EU QUERO MORRER
Para um ser vivo, a morte é o pior dos males, assim como continuar vivo é o maior dos bens. A morte é o pior dos males porque é sinônimo de nunca mais. Como achar boa a ideia de que nunca mais veremos o sol, nunca mais falaremos com a pessoa amada, nunca mais comeremos, nunca mais caminharemos à beira da praia, nunca mais olharemos o rosto feliz de criança, nunca mais receberemos e daremos um abraço, nunca mais contemplaremos um por de sol? Nunca mais! Nada pior do que o nunca mais.
A história é farta em narrativas, filosofias, mitologias que envolvem morte, sua negação e superação.
Na mitologia grega, encontramos duas narrativas de resistência à morte na ânsia da imortalidade: o mito de Sísifoeo mito de Sibila Cumana.
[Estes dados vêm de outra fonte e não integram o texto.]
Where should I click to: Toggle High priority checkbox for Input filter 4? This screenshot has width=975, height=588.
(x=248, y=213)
Sísifo é um personagem que não queria morrer. Para alcançar a imortalidade decide, com o aval (ou com o consentimento) de sua esposa, não fazer os rituais de despedida que o conduziria para o além. Ele trapaceia o ritual. Mata um boi, tira as estranhas, ajusta-as a um formato humano e cobre as entranhas em formato humano com o couro do próprio boi, simulando ser seu corpo, enquanto a esposa fazia os rituais de passagens.Com essa trapaça conquista a imortalidade, pois sem rito de passagem não há passagem para o além. Mas recebe como castigo, por afrontar Zeus e seu destino, a triste sina de ter que rolar uma pedra até o alto de uma montanha. Quando a pedra alcança o topo, escorrega montanha abaixo, obrigando-o a repetir eternamente o castigo, ou seja, rolar a pedra montanha acima.
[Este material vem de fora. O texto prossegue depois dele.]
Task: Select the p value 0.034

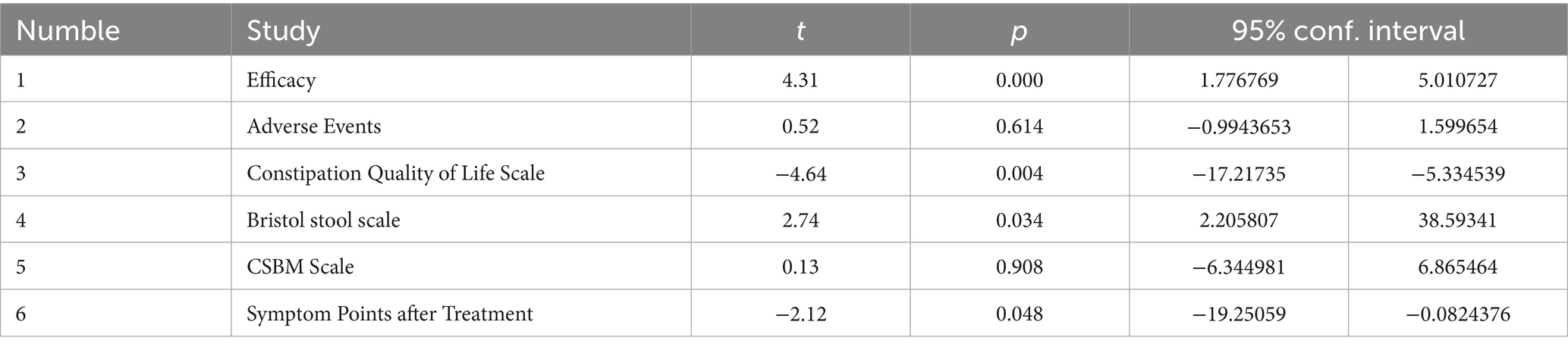Action: (x=1019, y=220)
Melhor seria morrer! Mas já que agora é imortal, então que colha o fruto da hybris, da audácia, do orgulho, da insolência em excesso. Sísifo é uma tentativa de dizer que é imbecilidade trágica toda tentativa de alterar a ordem do universo. E dentro dessa ordem, a morte do humano é uma parte que só não é trágica se for naturalmente assumida e aceita.
Sibila de Cumas, famosa profetiza da mitologia grega, pediu vida eterna ao deus Apolo, que a amava e prontamente lhe concedeu o pedido. Ela esqueceu, no entanto, de pedir a juventude. Quando ela atingiu 1000 anos, desejou morrer, mas não conseguia. Que lapso pedir vida eterna e ter que viver em situação de decrépito. Vida eterna em decadência, quem gostaria de viver? Mas, mesmo a vida eterna em plena juventude, quem gostaria de viver? Eu não! Eu quero morrer!
Por quê? Porque sem a morte, nada seria sério. A vida é séria porque é finita, sem esboço e irrepetível. O que não tem uma segunda chance, o que é vivido como oportunidade única no tempo fugidio, isso é sério. Que graça teria a vida se sempre pudéssemos deixar para amanhã? Afinal, se não morrêssemos, tudo poderia ser deixado para amanhã.
Por que comemoramos aniversário? Porque sabemos que vamos morrer. Se fôssemos eternos, por que marcar o tempo e comemorá-lo? Se fôssemos imortais, adeus docinhos de aniversário! Se fôssemos eternos, não haveria graça nas escolhas que fazemos e que nos tornam quem somos. Sempre poderíamos adiar as escolhas. Afinal, pressa pra quê? A graça da vida é a aparente desgraça da morte.
Bem-vinda a morte, das certezas a mais certa. Contudo, o nunca mais é sempre dos outros. O eu e o tu nunca morrem. Quem morre é sempre ele. Não dá para dizer: eu morri. Não dá para dizer: tu morreste. Só podemos dizer: ele morreu. A morte, o mais pessoal e intransferível dos eventos, é sempre a morte do outro. Um dia será a minha e a tua... Que seja bem-vinda a irmã morte!